ABSTRACT

Across domains of science, many theoretical and empirical frameworks have been developed to explain if, how, and when entities change. In computational biology, for example, researchers search for the physiological and chemical systems governing the emergence and development of patterns on animals’ skins. Intriguing are both the emergence of interspecies differences (e.g., leopard spots, zebra stripes) and the development of unique patterns on each animal within a species—intraspecies differences (Murray, 1988). A variety of computational methods are used to better understand how and why the spots and stripes emerge.

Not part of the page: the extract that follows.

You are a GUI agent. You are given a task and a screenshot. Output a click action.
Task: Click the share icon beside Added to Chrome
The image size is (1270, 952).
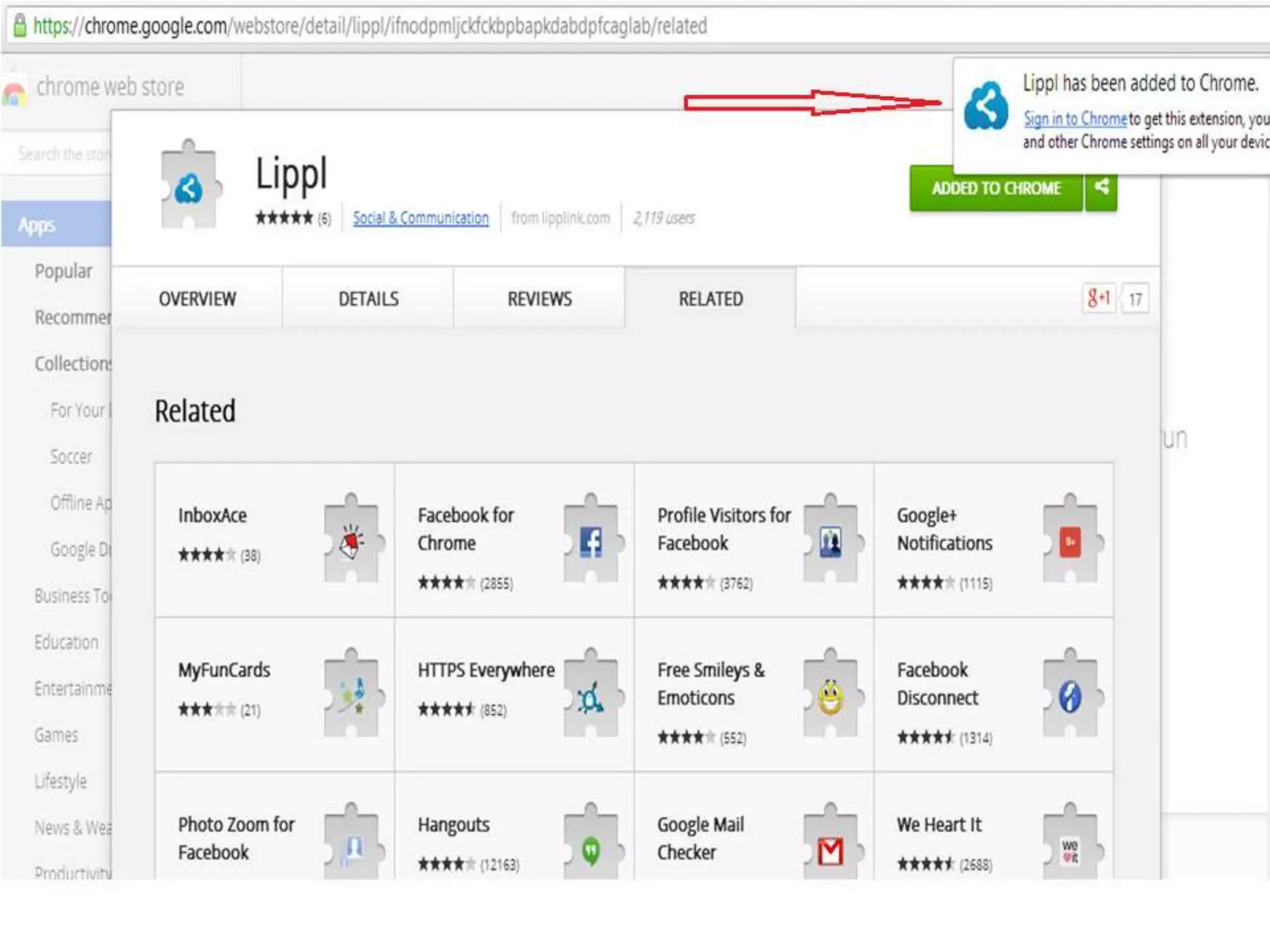pos(1101,188)

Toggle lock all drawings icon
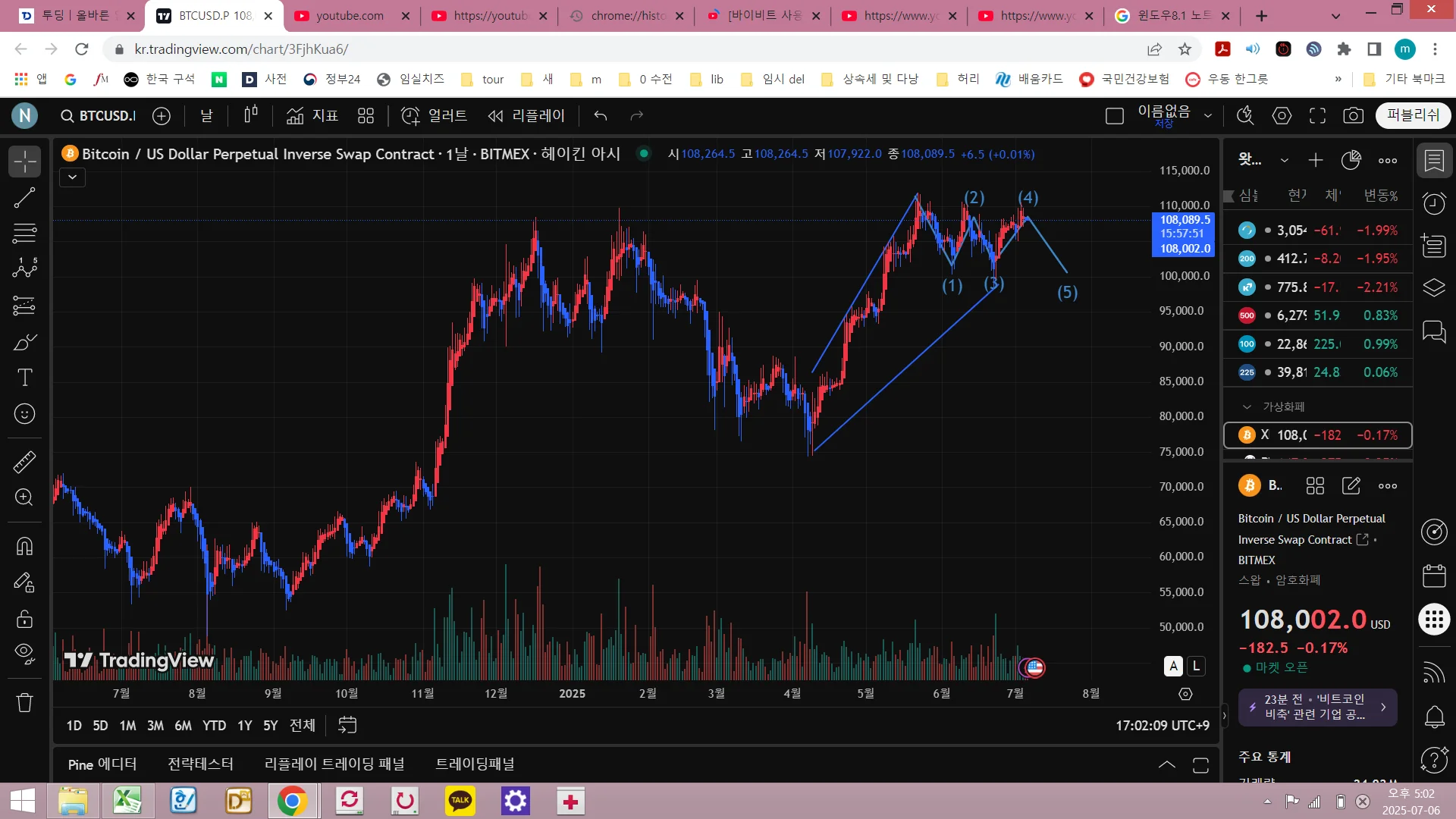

Similar to biologists, life-span developmentalists conceptualize general principles about how individuals’ behaviors (used here as a general term encompassing actions, thoughts, feelings, perceptions, etc.) can change or be changed, and how those changes progress over the life span. Intriguing are the emergence of interindividual differences and the development of unique patterns of intraindividual change (Baltes, Reese, & Nesselroade, 1977). Playing in the interstices between disciplines, we explore in this chapter how computational methods used in systems biology might be integrated into the generating and testing of life-span developmental theory. Using examples from the study of intraindividual variability over the life span, we are starting to use these methods to develop and refine developmental and process-oriented theory. In the sections that follow, we begin moving toward what we think computational developmental science, as a mode of inquiry, might look like.